Legal Updates Businesses in China Should Note from July 1
China’s recent economic statistics have been troubling businesses and market analysts alike.
In May this year, China’s industrial output dropped to a 17-year-low of five percent, well below the expected 5.5 percent. This was coupled by a marked cooling of investment, which grew at 5.6 percent in the January-May period, much lower than the 6.1 percent as previously forecasted.
The underwhelming statistics seem to have finally struck top-decision makers in Beijing. Consequently, China’s central government has introduced new stimulus packages and fee cuts, besides streamlining administrative procedures to support businesses.
According to the National Development and Reform Commission, it is hoped that the new measures will reduce the burden on enterprises and individuals, and in turn boost the economy.
Here is a brief roundup of key legal changes coming into effect July 1.
Simplified administrative procedures, reduction of fees
Beginning July 1, the government will introduce various new cost-saving measures for businesses.

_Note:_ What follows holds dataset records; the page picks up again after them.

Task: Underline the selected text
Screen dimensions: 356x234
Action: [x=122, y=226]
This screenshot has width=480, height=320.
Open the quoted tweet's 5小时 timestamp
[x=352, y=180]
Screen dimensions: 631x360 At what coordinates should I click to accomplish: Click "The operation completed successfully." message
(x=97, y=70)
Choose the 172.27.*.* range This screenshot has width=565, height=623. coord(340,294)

For the IT industry, a new preferential policy will waive the fee for frequency occupancy (radio and satellite frequency) for the first three years to encourage the development of new technologies and services.
However, for fees that should be paid before July 1, 2019, the reimbursement will be levied according to the original standard.

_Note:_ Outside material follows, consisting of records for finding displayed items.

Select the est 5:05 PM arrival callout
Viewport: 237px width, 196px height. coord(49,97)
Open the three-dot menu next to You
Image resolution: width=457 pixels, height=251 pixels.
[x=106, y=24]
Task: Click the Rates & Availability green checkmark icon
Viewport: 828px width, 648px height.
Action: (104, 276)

Fees associated with the registration, update, and renewal of trademarks have also been reduced to encourage more businesses to officially register their correct information.
The fee for trademark registration has been halved from RMB 1,000 (US$146) to RMB 500 (US$73), while any changes made to the trademark will only incur RMB 150 (US$22), down from the previous RMB 250 (US$36). See full list of fee changes here.
Just this April, a new law was released, which gave China’s Trademark Office the authority to reject applications made in bad faith to prevent trademark squatting.
Taken together with the latest administrative changes, China seems determined to strengthen its intellectual property protections for businesses and ensure transparency in their regulation.
Vehicle Purchase Tax Law
In accordance with the Vehicle Purchase Tax Law (Chairman’s Order No. 19), taxpayers who purchase vehicles, trams, car trailers, and motorcycles with an engine cylinder displacement of more than 150 milliliters within China will be subject to a vehicle tax of 10 percent.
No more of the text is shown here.